##### DATA TO PROCESS
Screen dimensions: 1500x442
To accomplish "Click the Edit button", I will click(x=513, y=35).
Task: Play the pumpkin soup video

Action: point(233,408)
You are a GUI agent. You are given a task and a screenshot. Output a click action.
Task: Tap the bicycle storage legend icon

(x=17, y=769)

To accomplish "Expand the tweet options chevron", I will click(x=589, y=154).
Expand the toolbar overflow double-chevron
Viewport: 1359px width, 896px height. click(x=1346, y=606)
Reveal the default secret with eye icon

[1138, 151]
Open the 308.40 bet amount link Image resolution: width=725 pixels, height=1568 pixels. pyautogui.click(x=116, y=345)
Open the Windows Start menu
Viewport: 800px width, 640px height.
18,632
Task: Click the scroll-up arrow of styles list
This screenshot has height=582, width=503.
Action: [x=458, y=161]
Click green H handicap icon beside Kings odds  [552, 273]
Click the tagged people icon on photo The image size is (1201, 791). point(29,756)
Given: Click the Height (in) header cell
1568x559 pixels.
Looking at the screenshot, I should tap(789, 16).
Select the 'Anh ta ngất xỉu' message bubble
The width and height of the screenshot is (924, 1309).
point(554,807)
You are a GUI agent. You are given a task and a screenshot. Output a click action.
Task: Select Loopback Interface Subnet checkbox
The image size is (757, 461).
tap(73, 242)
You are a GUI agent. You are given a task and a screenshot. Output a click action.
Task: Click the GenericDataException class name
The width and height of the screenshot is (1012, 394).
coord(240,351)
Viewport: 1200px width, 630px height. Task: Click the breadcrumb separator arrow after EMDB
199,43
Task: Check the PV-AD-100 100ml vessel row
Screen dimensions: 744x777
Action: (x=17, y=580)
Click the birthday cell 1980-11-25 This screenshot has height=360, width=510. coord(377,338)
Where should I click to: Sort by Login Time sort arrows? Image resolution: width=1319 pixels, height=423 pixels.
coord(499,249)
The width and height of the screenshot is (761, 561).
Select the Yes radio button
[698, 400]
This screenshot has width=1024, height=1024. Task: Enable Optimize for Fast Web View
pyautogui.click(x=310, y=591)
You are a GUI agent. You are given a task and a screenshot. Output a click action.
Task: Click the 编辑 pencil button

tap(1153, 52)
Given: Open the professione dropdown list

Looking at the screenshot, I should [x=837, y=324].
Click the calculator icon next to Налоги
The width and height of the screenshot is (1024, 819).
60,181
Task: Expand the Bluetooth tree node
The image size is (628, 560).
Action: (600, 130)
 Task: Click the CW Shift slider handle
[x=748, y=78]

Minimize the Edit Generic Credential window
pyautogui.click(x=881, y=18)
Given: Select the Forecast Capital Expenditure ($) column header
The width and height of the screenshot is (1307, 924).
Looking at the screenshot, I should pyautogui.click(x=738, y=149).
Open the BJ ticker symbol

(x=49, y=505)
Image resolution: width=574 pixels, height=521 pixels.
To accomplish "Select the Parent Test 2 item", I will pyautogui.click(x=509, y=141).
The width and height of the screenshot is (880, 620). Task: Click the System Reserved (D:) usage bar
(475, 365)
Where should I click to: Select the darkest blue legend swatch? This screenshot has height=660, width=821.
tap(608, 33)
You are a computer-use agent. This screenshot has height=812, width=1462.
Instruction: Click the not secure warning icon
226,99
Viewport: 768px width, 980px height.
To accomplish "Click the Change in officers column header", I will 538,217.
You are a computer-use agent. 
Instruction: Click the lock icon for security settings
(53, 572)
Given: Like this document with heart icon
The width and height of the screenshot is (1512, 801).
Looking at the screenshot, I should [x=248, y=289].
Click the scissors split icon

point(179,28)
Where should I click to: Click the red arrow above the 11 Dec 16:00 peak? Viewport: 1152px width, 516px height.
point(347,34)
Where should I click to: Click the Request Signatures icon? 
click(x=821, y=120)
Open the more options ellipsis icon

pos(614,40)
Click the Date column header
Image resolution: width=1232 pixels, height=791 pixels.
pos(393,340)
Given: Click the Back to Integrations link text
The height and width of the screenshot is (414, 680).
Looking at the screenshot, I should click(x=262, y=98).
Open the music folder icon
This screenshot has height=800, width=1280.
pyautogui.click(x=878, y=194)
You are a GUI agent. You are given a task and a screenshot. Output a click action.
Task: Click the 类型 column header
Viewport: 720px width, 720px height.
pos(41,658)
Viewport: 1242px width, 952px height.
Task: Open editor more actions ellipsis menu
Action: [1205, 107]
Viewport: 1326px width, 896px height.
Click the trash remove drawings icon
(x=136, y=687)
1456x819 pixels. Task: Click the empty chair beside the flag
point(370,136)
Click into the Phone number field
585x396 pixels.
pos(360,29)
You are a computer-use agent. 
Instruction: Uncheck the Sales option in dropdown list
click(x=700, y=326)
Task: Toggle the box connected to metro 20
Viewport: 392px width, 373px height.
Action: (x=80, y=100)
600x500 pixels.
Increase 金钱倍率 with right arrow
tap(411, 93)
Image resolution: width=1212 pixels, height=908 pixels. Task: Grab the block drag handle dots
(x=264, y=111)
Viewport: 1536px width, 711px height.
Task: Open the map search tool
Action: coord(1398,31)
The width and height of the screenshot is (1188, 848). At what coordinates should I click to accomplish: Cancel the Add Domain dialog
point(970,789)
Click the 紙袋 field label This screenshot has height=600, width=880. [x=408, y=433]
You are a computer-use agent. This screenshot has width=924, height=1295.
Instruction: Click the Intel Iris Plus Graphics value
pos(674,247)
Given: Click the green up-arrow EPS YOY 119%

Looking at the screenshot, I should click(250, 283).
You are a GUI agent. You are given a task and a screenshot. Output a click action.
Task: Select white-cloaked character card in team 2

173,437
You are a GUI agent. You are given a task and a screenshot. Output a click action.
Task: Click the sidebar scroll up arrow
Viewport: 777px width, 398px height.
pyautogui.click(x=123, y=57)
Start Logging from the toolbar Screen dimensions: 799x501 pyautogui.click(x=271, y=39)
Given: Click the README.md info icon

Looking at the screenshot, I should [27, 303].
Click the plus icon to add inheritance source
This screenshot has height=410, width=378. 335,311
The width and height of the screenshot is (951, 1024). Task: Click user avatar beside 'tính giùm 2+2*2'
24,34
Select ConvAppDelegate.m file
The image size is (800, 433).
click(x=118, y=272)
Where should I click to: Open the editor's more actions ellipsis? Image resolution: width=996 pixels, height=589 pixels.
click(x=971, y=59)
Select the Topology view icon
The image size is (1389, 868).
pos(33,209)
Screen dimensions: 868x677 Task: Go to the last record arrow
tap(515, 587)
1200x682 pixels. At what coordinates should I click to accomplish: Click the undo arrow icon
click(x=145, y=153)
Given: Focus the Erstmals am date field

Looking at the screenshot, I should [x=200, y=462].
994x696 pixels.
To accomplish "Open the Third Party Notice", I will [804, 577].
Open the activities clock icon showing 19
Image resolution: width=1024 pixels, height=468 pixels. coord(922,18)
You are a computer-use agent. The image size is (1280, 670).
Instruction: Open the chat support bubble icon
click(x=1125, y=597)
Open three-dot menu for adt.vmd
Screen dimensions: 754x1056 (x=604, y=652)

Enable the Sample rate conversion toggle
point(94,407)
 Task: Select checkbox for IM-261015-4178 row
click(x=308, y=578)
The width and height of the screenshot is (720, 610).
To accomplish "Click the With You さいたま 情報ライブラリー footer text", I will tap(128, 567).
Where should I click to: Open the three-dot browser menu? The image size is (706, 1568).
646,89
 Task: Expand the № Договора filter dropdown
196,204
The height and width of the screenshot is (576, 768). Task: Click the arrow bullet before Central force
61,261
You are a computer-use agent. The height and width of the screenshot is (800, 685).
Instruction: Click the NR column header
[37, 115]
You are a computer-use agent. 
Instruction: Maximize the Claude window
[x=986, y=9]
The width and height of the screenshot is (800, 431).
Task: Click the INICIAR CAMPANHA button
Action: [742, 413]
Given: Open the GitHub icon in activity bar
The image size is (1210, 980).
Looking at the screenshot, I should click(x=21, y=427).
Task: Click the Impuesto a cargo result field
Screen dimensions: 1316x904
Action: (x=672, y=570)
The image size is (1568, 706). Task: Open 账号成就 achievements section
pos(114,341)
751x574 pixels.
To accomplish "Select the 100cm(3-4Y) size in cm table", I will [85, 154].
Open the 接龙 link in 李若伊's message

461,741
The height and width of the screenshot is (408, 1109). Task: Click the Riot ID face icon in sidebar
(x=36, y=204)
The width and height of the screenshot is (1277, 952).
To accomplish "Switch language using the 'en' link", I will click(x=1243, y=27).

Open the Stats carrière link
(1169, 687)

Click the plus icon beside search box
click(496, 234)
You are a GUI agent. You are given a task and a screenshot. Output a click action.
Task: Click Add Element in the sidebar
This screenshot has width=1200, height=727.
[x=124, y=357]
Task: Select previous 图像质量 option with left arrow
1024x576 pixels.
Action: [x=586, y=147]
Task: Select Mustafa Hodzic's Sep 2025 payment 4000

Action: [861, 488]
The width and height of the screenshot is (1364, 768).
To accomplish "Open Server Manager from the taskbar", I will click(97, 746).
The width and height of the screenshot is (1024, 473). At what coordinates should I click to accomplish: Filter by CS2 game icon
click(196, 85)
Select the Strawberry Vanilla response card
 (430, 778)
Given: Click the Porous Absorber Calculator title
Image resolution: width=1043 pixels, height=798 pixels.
##########
HOW TO COMPLETE THIS TASK =
In the listing above, find the line with "Where should I click to: Click the Request" and the line with "600x500 pixels."; set down exactly those two lines and every line between them, nothing more.

ANSWER SPACE =
Where should I click to: Click the Request Signatures icon? 
click(x=821, y=120)
Open the more options ellipsis icon

pos(614,40)
Click the Date column header
Image resolution: width=1232 pixels, height=791 pixels.
pos(393,340)
Given: Click the Back to Integrations link text
The height and width of the screenshot is (414, 680).
Looking at the screenshot, I should click(x=262, y=98).
Open the music folder icon
This screenshot has height=800, width=1280.
pyautogui.click(x=878, y=194)
You are a GUI agent. You are given a task and a screenshot. Output a click action.
Task: Click the 类型 column header
Viewport: 720px width, 720px height.
pos(41,658)
Viewport: 1242px width, 952px height.
Task: Open editor more actions ellipsis menu
Action: [1205, 107]
Viewport: 1326px width, 896px height.
Click the trash remove drawings icon
(x=136, y=687)
1456x819 pixels. Task: Click the empty chair beside the flag
point(370,136)
Click into the Phone number field
585x396 pixels.
pos(360,29)
You are a computer-use agent. 
Instruction: Uncheck the Sales option in dropdown list
click(x=700, y=326)
Task: Toggle the box connected to metro 20
Viewport: 392px width, 373px height.
Action: (x=80, y=100)
600x500 pixels.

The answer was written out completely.